Game over i Melbourne

What, oh, what is Ku Klux furniture? SERGE, PROVINCETOWN, USA

Have you ever reached the same highs when sober as when you were on some sort of lovely substance? CRAIG, LEEDS, UK
Dear Serge and Craig,

‘Deanna’ is a collision of dissonant imagery, beautiful transgressions, reckless theatrics, secret admissions, impossible lusts, erroneous politics and fuck you swaggering, that ultimately resolves itself into a pure expression of the monstrous rapture of youth. It represents a time of joyful and wilful abandon, into drugs, into music, into danger, into love, into life itself. Like love, the song cannot be broken down into its respective parts without doing a grave injustice to its mystery and its glory. ‘Deanna’ is a capsule of incautious adoration that alerts us to the futility of judging the actions of our past through the lens of what we have become, no matter how much wiser, more aware and insightful we think we are. As an old guy, I probably have no right to sing it, yet I do as ‘Deanna’ holds a special place in my heart and it propels me back to a fearless and less fractured time. It remains “a song that yearns to be sung.” 

No carpet on the floor / And the winding cloth holds many moths / Around your Ku Klux furniture / I come a death’s head in your frock… 

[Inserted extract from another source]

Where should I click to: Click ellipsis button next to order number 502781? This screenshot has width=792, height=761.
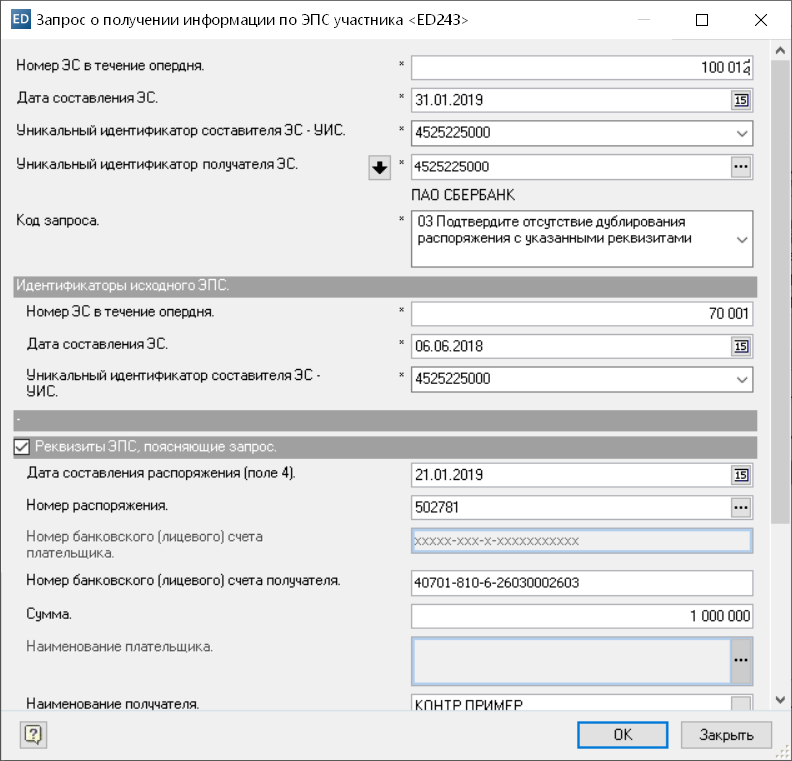point(741,507)
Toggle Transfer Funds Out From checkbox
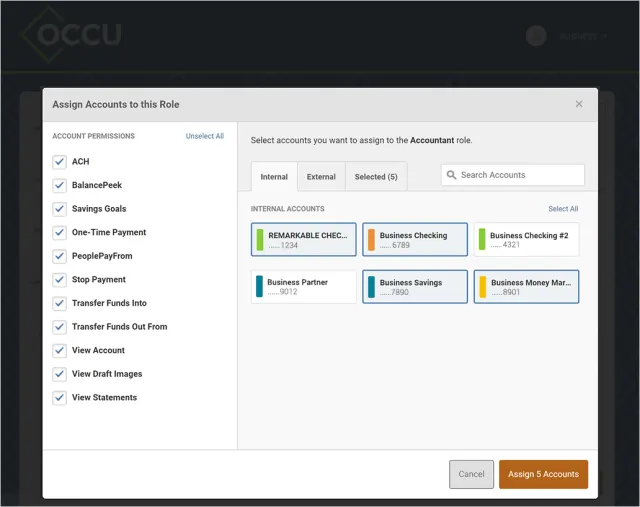 coord(60,327)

As for your question, Serge, Deanna’s mother was American and each Christmas she would leave Melbourne and head back to the U.S. for the holidays, leaving her maverick daughter in charge of the house that sat high up on the south bank of the Yarra River. Perhaps anticipating our behaviour, her mother covered the furniture in the living room with protective white sheets—the Ku Klux furniture, we called it. 

What happened to Deanna? I’m not really sure. She went to live in the States, and we lost touch. But for me she lives inside the song, imprisoned there, just as I am in all my songs, and that is the melancholy beauty of them; songs become a form of entrapment—you write one and then throw away the key. 

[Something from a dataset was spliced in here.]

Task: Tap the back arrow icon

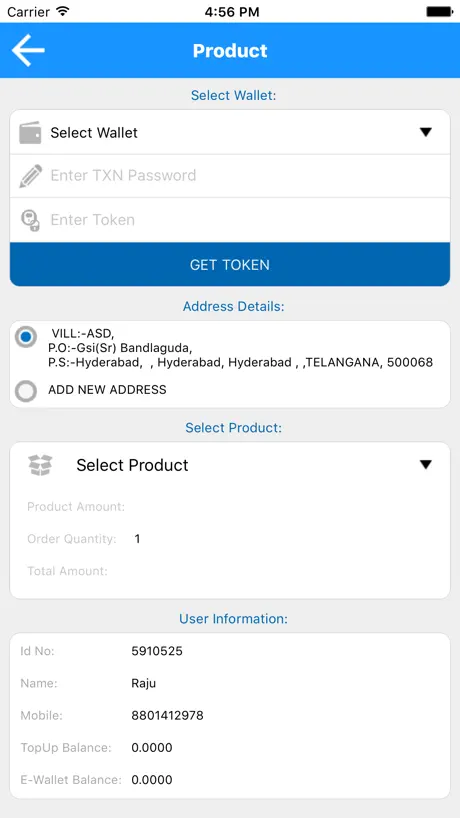Action: pyautogui.click(x=28, y=50)
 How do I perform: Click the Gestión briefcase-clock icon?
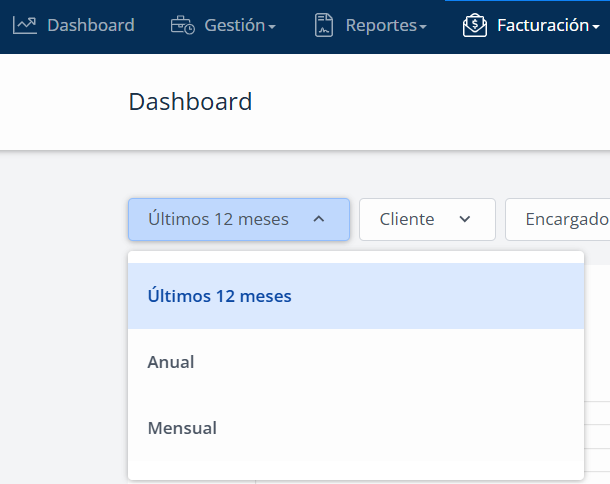point(182,25)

Craig, I’m not sure if I have quite reached the same highs as those times while sober, but then again I also haven’t reached the kind of lows that eventually came with taking those ‘lovely substances’— bashed up in police stations, dehumanised in rehabs, near-death experiences, suicidal thoughts, routine overdoses, reduced motivation, broken bones, being ripped off, liking Charles Bukowski, social and physical anhedonia, herd mentality, dead friends, fucked up relationships, abscesses, car accidents, psychosis, reading The Hobbit, malnutrition, creative impotence, epic time-wasting, singing flat (still working on that), talking shit (still working on that too), life-threatening diseases, and not ringing my mother on her birthday.